June 23, 2008 | Comments: (0)

Uncle Spy Wants You

Last week the House of Representatives passed a "compromise" amendment to the Foreign Intelligence Surveillance Act, though it sounds like the only things that have been compromised are our Constitutional rights. Now the Senate is poised to do the same.

Unfortunately, the FISA Amendments Act of 2008 adds little to existing FISA laws save for one very big thing: immunity for telecoms that violated FISA laws on orders from the White House. Essentially, all Ma Bell and her bastard offspring need to do is present a note that says Uncle Sam made them do it, and the 40-odd lawsuits pending against them vanish

This rewards companies like AT&T and Verizon that failed to stand up to orders of questionable legality, while punishing companies like Qwest who declined the government's requests. Imagine the cojones it took to say no to the NSA. What are the odds anyone's likely to do that again?

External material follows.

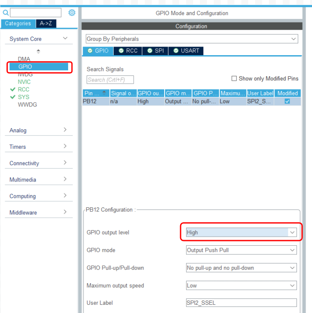
Task: Switch to the A->Z tab
Action: pyautogui.click(x=45, y=24)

Remember, three Bush appointees -- attorney general John Ashcroft, deputy AG James Comey, and FBI head Robert Mueller -- threatened to resign over this program. So this is clearly not a matter of the NSA forgetting to pick up a few subpoenas on the way home from the grocery store. This was something no one had seen before.

But what exactly was it? The worst thing about the immunity provision is that it closes the door on discovery. We will likely never find out what information the NSA sought, what it found, and what that data was used for. That's a problem.

It's very likely the spooks were involved in a massive data mining operation that involved data from millions of innocent non-terrorist law-abiding Americans. Think I'm being paranoid? Here's what USA Today revealed in May 2006:

The National Security Agency has been secretly collecting the phone call records of tens of millions of Americans, using data provided by AT&T, Verizon and BellSouth, people with direct knowledge of the arrangement told USA TODAY.

The NSA program reaches into homes and businesses across the nation by amassing information about the calls of ordinary Americans — most of whom aren't suspected of any crime. This program does not involve the NSA listening to or recording conversations. But the spy agency is using the data to analyze calling patterns in an effort to detect terrorist activity, sources said in separate interviews.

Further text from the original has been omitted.